La justificación: una crisis fiscal con impacto social directo
El decreto sostiene que Colombia atraviesa una coyuntura fiscal excepcional, derivada de hechos concurrentes: la no aprobación de dos proyectos de ley de financiamiento para las vigencias 2025 y 2026, el aumento de obligaciones constitucionales y legales inflexibles, sentencias judiciales ejecutoriadas pendientes de pago, subsidios de servicios públicos acumulados, restricciones severas de liquidez, límites al endeudamiento por la regla fiscal y un deterioro del orden público que exige mayores recursos para seguridad y protección electoral.
Según el Gobierno, esta combinación de factores ha generado una incapacidad material y jurídica para garantizar derechos fundamentales como la salud, la seguridad y la prestación continua de servicios públicos esenciales, especialmente para la población más vulnerable.
Salud, seguridad y servicios públicos: el núcleo de la emergencia
Uno de los ejes centrales del decreto es el cumplimiento inmediato de órdenes de la Corte Constitucional en materia de salud, particularmente la equiparación de la Unidad de Pago por Capitación (UPC) del régimen subsidiado al 95 % del régimen contributivo, lo que exige recursos adicionales cercanos a $3,3 billones para 2026.
A ello se suma el agravamiento del orden público en varias regiones del país, el incremento del riesgo para candidatos en el contexto preelectoral y la necesidad de reforzar la Unidad Nacional de Protección y las capacidades tecnológicas de la Fuerza Pública, con un costo estimado superior a $3,7 billones.
En materia de servicios públicos, el decreto advierte sobre una crisis sistémica en el sector energético, especialmente en la región Caribe, por el no pago de subsidios de energía y gas que ya superan los $5,1 billones, situación que podría afectar a más de 1,3 millones de usuarios y desencadenar una crisis social.
El trasfondo político: Congreso, financiamiento y responsabilidad compartida
Aunque el decreto se construye sobre una extensa argumentación técnica y constitucional, el trasfondo político es evidente.
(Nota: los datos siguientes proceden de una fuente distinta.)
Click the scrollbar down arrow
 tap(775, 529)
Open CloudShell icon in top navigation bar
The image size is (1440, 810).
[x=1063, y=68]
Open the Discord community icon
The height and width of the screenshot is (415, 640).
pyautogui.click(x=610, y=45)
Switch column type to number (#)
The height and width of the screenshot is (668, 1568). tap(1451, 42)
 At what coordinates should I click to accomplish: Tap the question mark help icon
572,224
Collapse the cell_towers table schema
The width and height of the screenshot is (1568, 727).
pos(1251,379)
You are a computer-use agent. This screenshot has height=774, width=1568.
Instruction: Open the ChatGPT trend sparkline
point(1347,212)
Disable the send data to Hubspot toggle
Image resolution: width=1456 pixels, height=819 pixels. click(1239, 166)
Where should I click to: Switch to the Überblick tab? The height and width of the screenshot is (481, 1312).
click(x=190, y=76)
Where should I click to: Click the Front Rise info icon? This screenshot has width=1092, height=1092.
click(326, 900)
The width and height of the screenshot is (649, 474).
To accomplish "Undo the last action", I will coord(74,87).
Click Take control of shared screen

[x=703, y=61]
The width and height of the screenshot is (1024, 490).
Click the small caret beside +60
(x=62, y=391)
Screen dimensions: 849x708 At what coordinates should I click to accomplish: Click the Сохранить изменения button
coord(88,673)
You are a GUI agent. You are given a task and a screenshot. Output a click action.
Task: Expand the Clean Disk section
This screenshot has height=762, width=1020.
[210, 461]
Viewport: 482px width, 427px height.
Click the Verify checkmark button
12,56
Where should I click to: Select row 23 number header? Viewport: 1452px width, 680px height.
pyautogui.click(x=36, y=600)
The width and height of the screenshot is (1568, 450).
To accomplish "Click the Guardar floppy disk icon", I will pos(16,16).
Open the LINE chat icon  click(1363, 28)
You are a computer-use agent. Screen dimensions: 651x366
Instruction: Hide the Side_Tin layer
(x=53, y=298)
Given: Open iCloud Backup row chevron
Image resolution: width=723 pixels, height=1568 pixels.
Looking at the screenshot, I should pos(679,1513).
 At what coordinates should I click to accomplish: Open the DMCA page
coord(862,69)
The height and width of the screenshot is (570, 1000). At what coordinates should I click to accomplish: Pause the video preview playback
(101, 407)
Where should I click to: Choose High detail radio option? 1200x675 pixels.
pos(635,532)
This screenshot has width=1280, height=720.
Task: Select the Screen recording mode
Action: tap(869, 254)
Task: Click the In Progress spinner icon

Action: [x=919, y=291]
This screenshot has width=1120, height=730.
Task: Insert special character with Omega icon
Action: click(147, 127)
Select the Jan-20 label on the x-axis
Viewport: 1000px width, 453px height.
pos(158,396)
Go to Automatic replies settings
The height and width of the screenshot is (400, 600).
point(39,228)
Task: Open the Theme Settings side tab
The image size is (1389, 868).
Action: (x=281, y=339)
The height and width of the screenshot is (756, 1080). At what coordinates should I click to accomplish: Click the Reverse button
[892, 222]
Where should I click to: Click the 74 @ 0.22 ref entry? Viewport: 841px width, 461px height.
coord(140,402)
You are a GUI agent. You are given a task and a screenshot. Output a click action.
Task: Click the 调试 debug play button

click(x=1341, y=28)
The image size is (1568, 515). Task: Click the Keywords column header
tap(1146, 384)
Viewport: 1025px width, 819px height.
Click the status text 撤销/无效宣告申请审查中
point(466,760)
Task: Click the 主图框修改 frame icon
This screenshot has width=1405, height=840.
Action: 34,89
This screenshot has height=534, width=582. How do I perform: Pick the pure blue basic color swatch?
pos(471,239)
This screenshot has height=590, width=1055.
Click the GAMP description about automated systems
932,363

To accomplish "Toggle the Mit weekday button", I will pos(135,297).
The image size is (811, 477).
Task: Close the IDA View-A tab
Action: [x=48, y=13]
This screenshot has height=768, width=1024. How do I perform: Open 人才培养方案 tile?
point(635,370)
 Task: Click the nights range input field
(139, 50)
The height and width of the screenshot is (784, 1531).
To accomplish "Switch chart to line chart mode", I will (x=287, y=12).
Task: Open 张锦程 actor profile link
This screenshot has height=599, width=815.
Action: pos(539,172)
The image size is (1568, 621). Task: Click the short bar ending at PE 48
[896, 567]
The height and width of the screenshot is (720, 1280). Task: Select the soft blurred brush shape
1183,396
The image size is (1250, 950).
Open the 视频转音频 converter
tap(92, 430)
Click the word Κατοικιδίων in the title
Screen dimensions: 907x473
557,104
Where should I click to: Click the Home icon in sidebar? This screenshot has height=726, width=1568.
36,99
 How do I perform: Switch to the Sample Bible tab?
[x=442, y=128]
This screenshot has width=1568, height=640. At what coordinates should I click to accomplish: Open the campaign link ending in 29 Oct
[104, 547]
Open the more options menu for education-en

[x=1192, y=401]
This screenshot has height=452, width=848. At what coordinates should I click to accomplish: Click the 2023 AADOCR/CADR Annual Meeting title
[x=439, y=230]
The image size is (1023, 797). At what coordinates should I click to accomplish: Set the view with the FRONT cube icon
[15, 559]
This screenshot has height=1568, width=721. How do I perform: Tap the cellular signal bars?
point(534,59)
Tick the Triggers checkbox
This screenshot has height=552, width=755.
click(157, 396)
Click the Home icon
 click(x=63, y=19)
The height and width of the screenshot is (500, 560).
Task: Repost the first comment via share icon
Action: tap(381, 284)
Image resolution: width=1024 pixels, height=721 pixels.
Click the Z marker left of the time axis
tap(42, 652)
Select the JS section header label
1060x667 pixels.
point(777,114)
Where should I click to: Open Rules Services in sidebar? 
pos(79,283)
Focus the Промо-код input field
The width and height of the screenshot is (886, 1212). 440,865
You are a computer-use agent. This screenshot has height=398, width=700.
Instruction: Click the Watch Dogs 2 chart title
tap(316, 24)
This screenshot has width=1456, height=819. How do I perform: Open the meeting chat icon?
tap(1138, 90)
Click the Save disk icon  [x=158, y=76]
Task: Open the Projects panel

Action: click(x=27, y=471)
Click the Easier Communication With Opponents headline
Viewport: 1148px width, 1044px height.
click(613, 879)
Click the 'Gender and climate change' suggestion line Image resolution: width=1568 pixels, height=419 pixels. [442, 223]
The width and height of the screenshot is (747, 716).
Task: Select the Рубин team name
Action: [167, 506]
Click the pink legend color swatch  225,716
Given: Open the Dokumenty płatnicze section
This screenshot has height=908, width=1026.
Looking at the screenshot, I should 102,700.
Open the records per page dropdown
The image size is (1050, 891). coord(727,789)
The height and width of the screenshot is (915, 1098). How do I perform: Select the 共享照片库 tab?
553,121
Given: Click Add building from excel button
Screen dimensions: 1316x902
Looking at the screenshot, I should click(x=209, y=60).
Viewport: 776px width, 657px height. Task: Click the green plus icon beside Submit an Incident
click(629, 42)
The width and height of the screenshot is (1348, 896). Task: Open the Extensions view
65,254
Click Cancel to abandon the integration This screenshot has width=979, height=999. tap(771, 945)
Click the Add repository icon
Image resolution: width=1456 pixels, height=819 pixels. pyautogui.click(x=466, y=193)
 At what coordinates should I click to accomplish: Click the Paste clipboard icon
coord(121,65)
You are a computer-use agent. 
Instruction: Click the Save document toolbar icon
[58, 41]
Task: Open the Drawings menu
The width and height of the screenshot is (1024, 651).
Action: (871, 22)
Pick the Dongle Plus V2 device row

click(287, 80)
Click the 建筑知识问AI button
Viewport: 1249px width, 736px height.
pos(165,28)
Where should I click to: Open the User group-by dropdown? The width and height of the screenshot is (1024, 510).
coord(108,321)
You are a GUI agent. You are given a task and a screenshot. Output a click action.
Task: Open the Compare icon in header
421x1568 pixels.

El Gobierno atribuye parte sustancial de la crisis a la decisión del Congreso de negar los proyectos de ley de financiamiento, pese a haber aprobado el Presupuesto General de la Nación incorporando ingresos que dependían de esas leyes.
En ese sentido, el Ejecutivo plantea que existe una incoherencia institucional: se aprueban gastos constitucional y legalmente obligatorios, pero se bloquean las fuentes de ingreso necesarias para financiarlos. La declaratoria de emergencia aparece así como un mecanismo excepcional para suplir un vacío legislativo, no como una sustitución permanente del Congreso.
Los límites constitucionales: control, temporalidad y conexidad
El decreto es cuidadoso en reiterar los límites que impone la Constitución: no suspensión de derechos fundamentales, no interrupción del funcionamiento de las ramas del poder público y estricta conexidad entre las medidas que se adopten y la crisis que se busca conjurar. Además, convoca al Congreso para ejercer control político y remite el decreto a la Corte Constitucional, que tendrá la última palabra sobre su validez.
Será precisamente el alto tribunal el que evalúe si los presupuestos fáctico, valorativo y de suficiencia están plenamente acreditados y si las medidas que se adopten en desarrollo de la emergencia respetan el equilibrio entre eficacia gubernamental y control democrático.
¿Emergencia necesaria o precedente riesgoso?
La declaratoria del Estado de Emergencia Económica no es, por sí misma, un acto ilegítimo. Está prevista en la Constitución como una válvula de escape institucional para escenarios excepcionales. Sin embargo, su uso recurrente o expansivo puede erosionar el principio de separación de poderes y convertir lo extraordinario en ordinario.
El verdadero desafío no será solo conjurar la crisis inmediata, sino restablecer un diálogo fiscal y político serio entre el Gobierno y el Congreso, capaz de garantizar sostenibilidad financiera sin sacrificar derechos fundamentales ni trasladar la carga del ajuste a los sectores más vulnerables.
Porque, al final, ningún Estado puede gobernar permanentemente en emergencia sin debilitar su democracia, y ninguna democracia puede sostenerse si la política fiscal se convierte en un campo de trincheras y no de responsabilidad compartida.